Accommodating for future growth is a primary goal of the US 60 freeway project, ensuring the community has the ability to sustain the type of growth it has seen in the past. To meet this goal, RS&H used innovative intersection design for safety, preparing the area for increases in traffic volume. The project features two unique interchanges that utilize roundabouts: a barbell roundabout and a dogbone-shaped roundabout, both of which will accommodate future growth.
Roundabouts are an effective design commonly used in Europe and are gaining popularity in the US. They provide safety advantages by preventing T-bone crashes, and they are more sustainable because they avoid signalization, use less material, and require less upkeep. In addition to the more obvious benefits, such as increased circulation and traffic capacity, the use of roundabouts also created an opportunity for new signage, more landscaping, and aesthetic features, creating a gateway feature that welcomes travelers to the Rogersville area.
Elements of RS&H’s design support the economic and societal wellness of the community. Along with the converted roadway and two new interchanges, our design proposed a third bridge to sustain community connectivity and maintain traffic flow. Another feature was the incorporation of double-sided backage roads. Like frontage roads, backage roads are used to improve circulation, but are set back further from the main road with land on both sides. This allows for economic development along the roadway and also makes the project more appealing to local residents and businesses.
Public Involvement and Outreach
For a project of this magnitude, keeping the public informed is imperative. RS&H took great pride in this objective and made a concerted effort to rally a positive public perception. The team used tactics, such as showing a looped video of the project developed by our visualization team at a highly attended public meeting. The crowd was impressed by the video, which helped them to better understand the scope of the improvements and, ultimately, limited opposition to the project.

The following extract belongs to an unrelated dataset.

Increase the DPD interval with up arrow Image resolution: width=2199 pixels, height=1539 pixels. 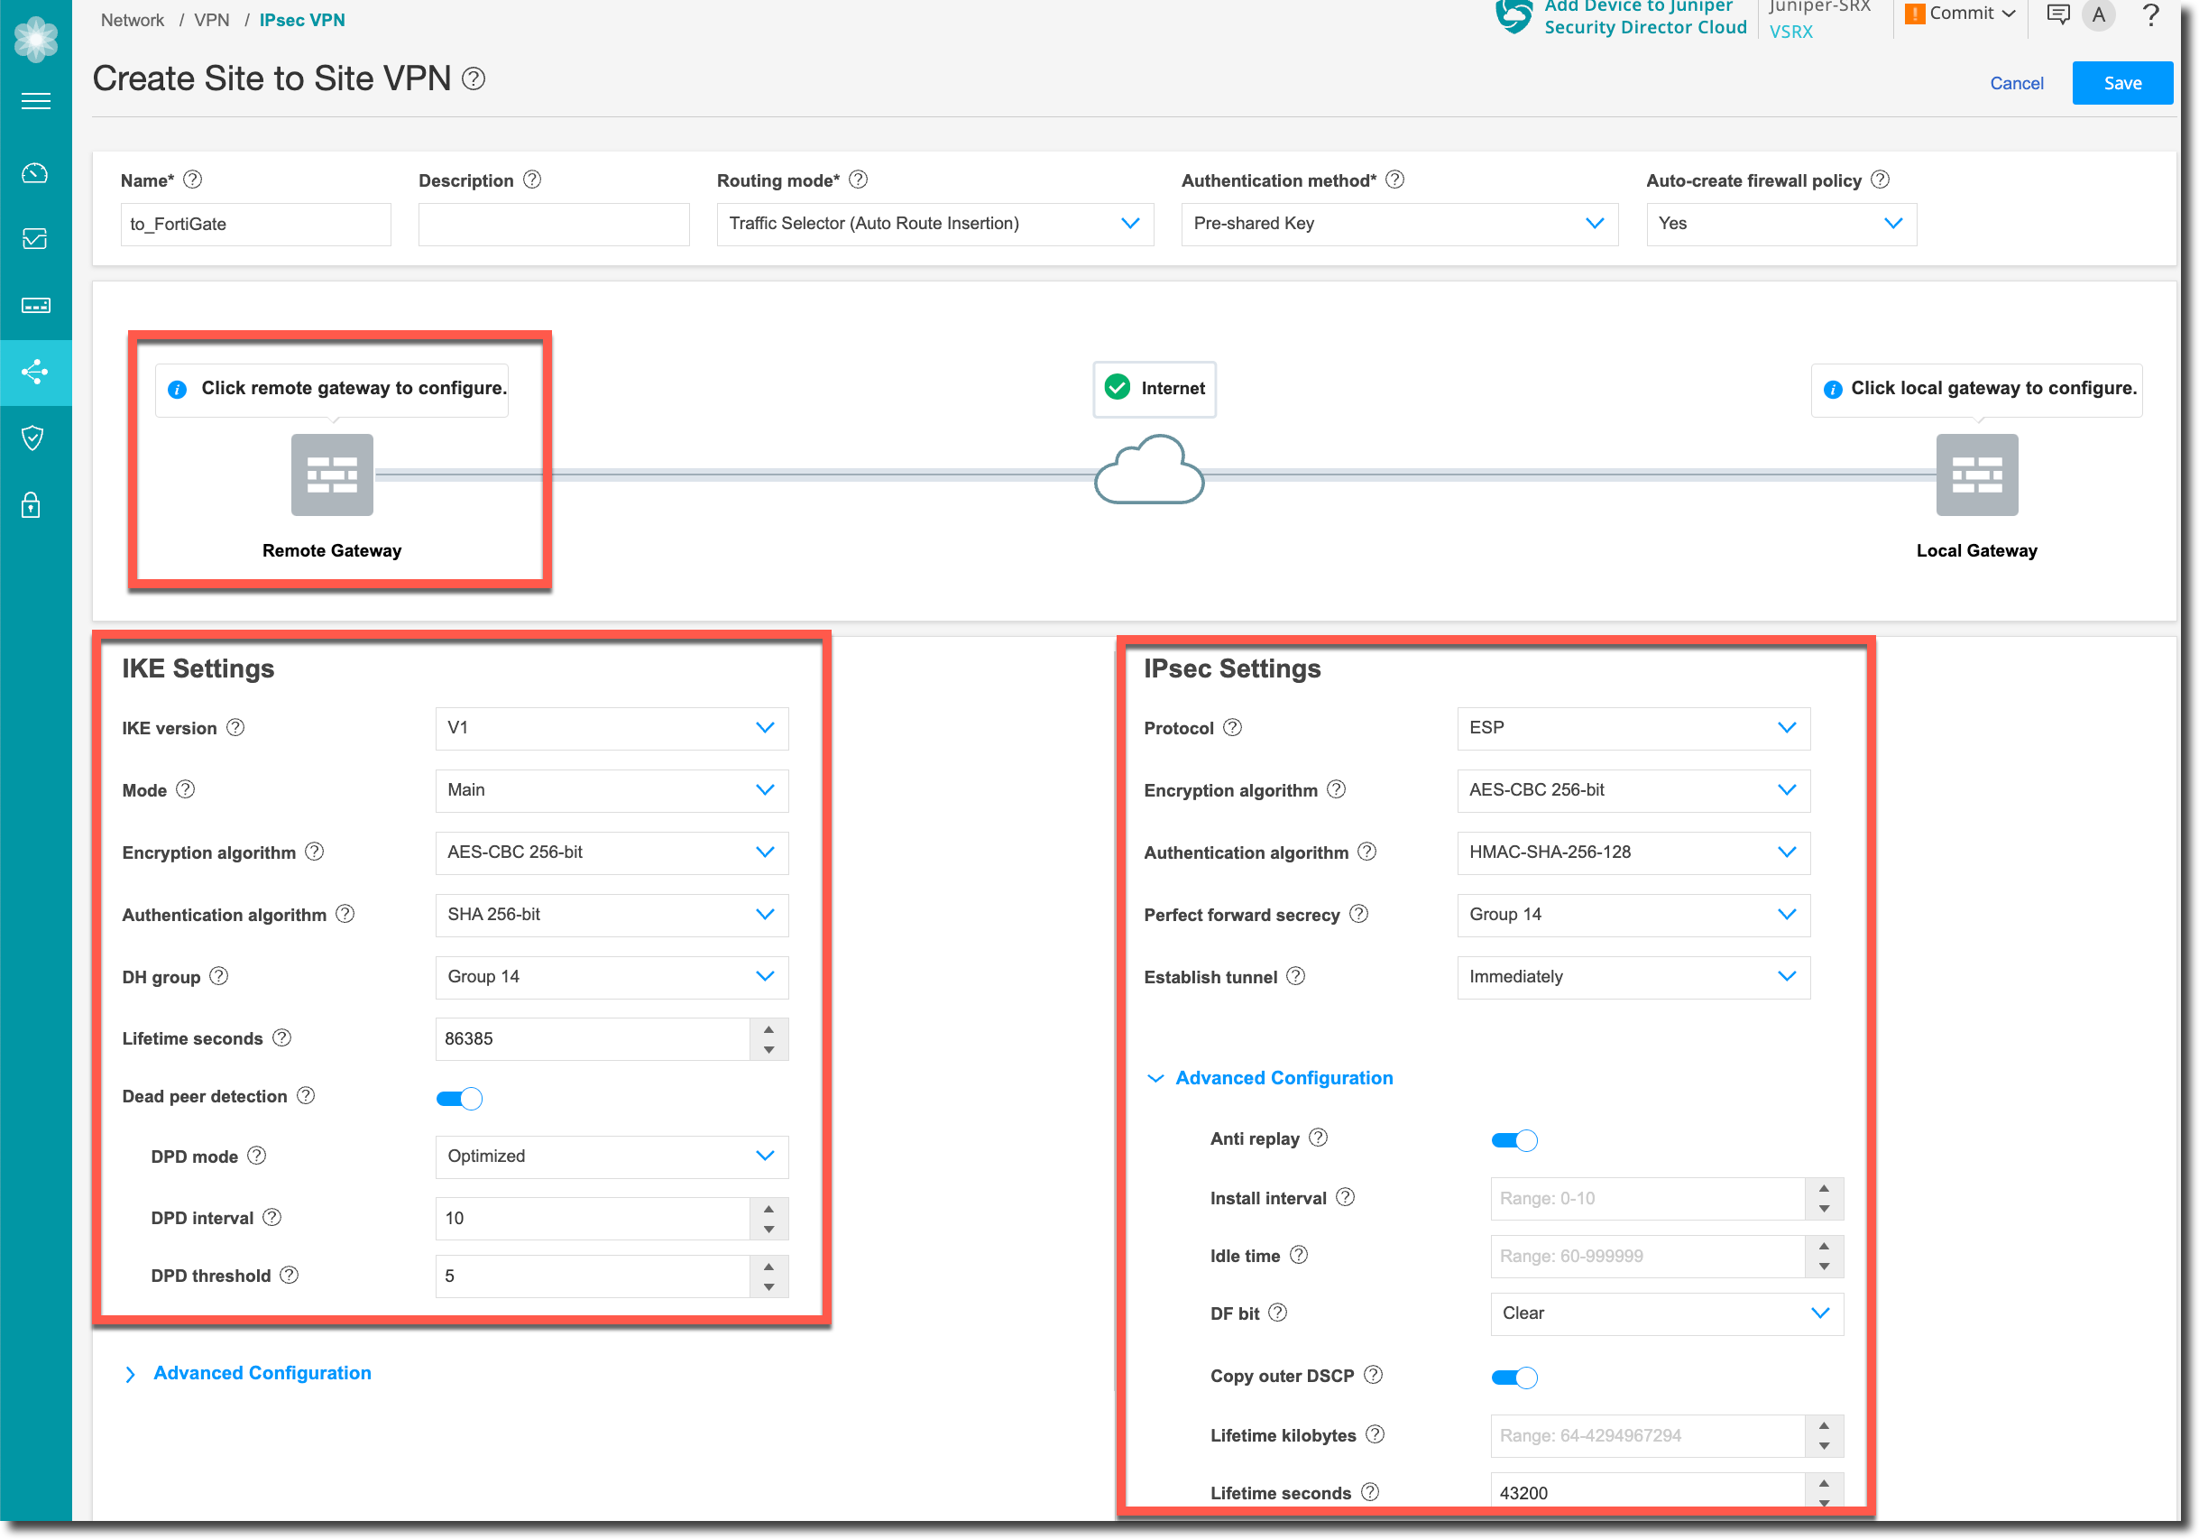768,1209
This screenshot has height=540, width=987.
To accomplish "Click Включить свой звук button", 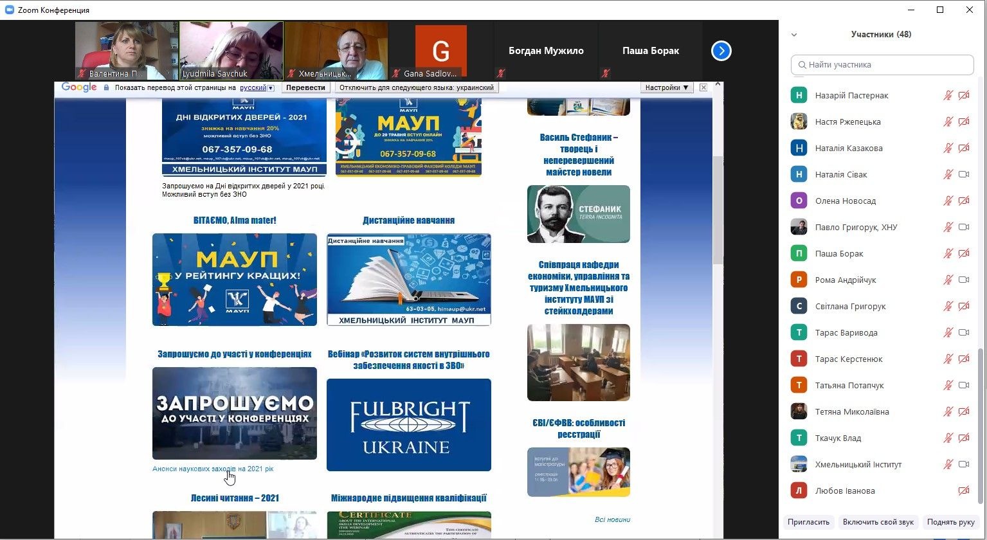I will click(878, 522).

A further commitment to the community, the project team also partnered with local schools and colleges to engage budding engineers for educational and public relations purposes. The department administers a Diversity Outreach Program that cultivates young women’s knowledge about engineering and engineering careers. The program immerses young women in significant projects, exposes them to the broad spectrum of engineering career choices, and educates them about the breadth of their future opportunities. Our team helped to coordinate this effort and identified a qualified subconsultant to run the program.
The project has progressed successfully with RS&H coordinating closely with the contractor and other professionals. The project team has instituted a collocation arrangement in which consultants, contractors, and MoDOT are working together to ensure project success.